→ **YOUR ASSIGNMENT**: Go through the entries below from the first line and transcribe each one exactly, ending with the line that contains "Click the microphone icon in the query box".

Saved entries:
::::::::

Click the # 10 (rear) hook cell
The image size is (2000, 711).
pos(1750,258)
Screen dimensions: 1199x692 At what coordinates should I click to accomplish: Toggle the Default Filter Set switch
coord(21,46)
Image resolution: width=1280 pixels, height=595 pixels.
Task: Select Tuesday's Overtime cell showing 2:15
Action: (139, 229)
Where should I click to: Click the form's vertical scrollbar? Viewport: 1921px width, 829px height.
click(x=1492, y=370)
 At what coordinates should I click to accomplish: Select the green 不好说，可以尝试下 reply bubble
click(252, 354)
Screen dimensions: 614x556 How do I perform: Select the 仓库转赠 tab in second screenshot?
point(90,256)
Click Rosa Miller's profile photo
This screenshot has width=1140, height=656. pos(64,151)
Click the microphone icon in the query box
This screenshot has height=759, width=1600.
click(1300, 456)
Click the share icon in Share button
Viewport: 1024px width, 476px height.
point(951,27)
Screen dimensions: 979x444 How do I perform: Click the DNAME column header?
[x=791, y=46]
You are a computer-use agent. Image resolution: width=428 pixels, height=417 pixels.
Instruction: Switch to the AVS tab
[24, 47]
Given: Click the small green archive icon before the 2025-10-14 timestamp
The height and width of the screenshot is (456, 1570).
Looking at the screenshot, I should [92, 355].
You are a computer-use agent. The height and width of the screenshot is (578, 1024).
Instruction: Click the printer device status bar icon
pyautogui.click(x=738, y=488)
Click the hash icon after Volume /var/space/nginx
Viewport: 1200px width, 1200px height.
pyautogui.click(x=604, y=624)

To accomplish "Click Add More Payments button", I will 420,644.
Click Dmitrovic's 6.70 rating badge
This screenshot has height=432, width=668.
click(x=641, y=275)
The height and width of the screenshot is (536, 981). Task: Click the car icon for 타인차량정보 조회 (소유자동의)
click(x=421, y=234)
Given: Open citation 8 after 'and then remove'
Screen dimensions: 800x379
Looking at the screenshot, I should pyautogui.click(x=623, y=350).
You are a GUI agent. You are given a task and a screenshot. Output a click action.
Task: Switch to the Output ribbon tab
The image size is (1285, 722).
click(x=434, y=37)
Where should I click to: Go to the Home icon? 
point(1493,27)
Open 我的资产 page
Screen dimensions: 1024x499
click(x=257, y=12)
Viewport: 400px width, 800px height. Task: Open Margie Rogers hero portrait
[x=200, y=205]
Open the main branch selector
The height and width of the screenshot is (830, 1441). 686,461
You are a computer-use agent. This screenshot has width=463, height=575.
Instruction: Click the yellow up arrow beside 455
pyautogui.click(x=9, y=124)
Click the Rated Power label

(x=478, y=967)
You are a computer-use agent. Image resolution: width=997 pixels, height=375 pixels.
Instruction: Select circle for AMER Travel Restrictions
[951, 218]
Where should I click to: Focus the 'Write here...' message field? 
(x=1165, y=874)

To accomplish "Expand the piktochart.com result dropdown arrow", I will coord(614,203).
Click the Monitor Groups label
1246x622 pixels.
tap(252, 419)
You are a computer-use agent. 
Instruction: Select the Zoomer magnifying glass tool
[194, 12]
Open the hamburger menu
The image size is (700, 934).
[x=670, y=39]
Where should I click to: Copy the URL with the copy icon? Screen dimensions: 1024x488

::::::::

→ **RESPONSE FOR THIS EXERCISE**:
Click the # 10 (rear) hook cell
The image size is (2000, 711).
pos(1750,258)
Screen dimensions: 1199x692 At what coordinates should I click to accomplish: Toggle the Default Filter Set switch
coord(21,46)
Image resolution: width=1280 pixels, height=595 pixels.
Task: Select Tuesday's Overtime cell showing 2:15
Action: (139, 229)
Where should I click to: Click the form's vertical scrollbar? Viewport: 1921px width, 829px height.
click(x=1492, y=370)
 At what coordinates should I click to accomplish: Select the green 不好说，可以尝试下 reply bubble
click(252, 354)
Screen dimensions: 614x556 How do I perform: Select the 仓库转赠 tab in second screenshot?
point(90,256)
Click Rosa Miller's profile photo
This screenshot has width=1140, height=656. pos(64,151)
Click the microphone icon in the query box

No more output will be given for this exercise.